In the world of algebraic functions, a linear equation is an expression that represents a straight line when plotted on a graph. These equations are typically written in the standard form \( y = mx + c \), where \( m \) is the slope and \( c \) is the y-intercept. In the exercise, the function \( A(x) = 0.07(x - 2000) + 35.3 \) is a linear equation.
The 'slope', \( m = 0.07 \), tells us the rate at which the median age changes for each year increase. Meanwhile, \( 35.3 \) is where the line intersects the y-axis, representing the median age in the year 2000. By understanding this structure, we can predict values, as illustrated by determining when the median age reaches 37 years.

• The value of \( m \): Represents the rate of change.
• \( c \): The starting value (y-intercept) of the function.

Recognizing a function as linear, like \( A(x) \), allows for easy manipulation to solve real-world problems by setting values and isolating variables.

Problem solving involves a series of logical steps to find solutions. The exercise about median age estimation follows this strategy, starting with understanding the function's representation.
The goal was to find out in which year the median age reaches 37. The first step is to set the equation equal to 37, allowing us to isolate and solve for \( x \), which stands for the year.

• Set the equation to the desired outcome: \( A(x) = 37 \).
• Simplify the equation by isolating terms: Subtract constants and divide to isolate for \( x \).
• Find the resulting year by performing arithmetic operations.

The problem-solving approach efficiently transforms a seemingly complex task into manageable steps, leading to an achievable solution.

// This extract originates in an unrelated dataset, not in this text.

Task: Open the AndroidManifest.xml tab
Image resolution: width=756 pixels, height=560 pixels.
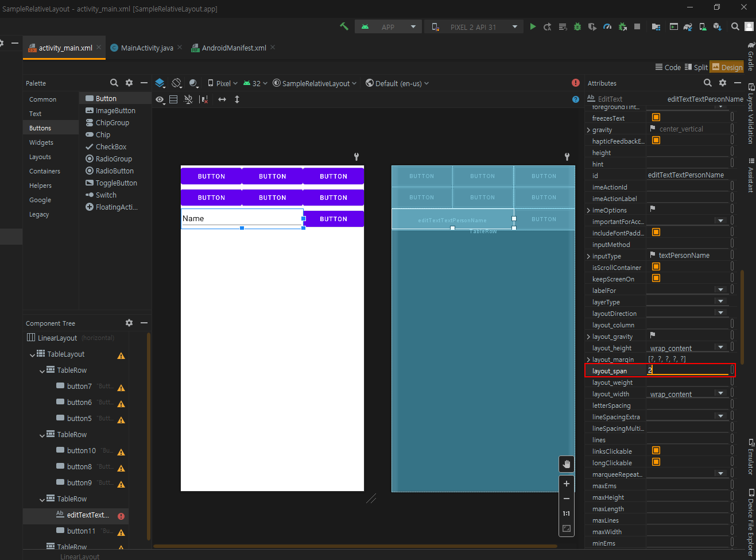Action: pyautogui.click(x=234, y=48)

Mathematical modeling uses mathematical expressions to represent, understand, and predict real-world scenarios. The given exercise uses a linear equation to model the projection of median age over time.
This model, represented by \( A(x) \), allows us to estimate the median age for future years, giving clear insights into demographic changes over time. By setting parameters and using a defined rate of change (slope), models like these help policymakers and researchers anticipate societal needs.
In general, mathematical modeling involves:

• Identifying the problem or scenario to model (e.g., median age increase).
• Creating mathematical representations to describe the relationships (e.g., linear equations).
• Using the model to predict future outcomes and aid decision-making.

This form of modeling bridges abstract mathematics with practical applications, offering valuable tools for foresight and planning.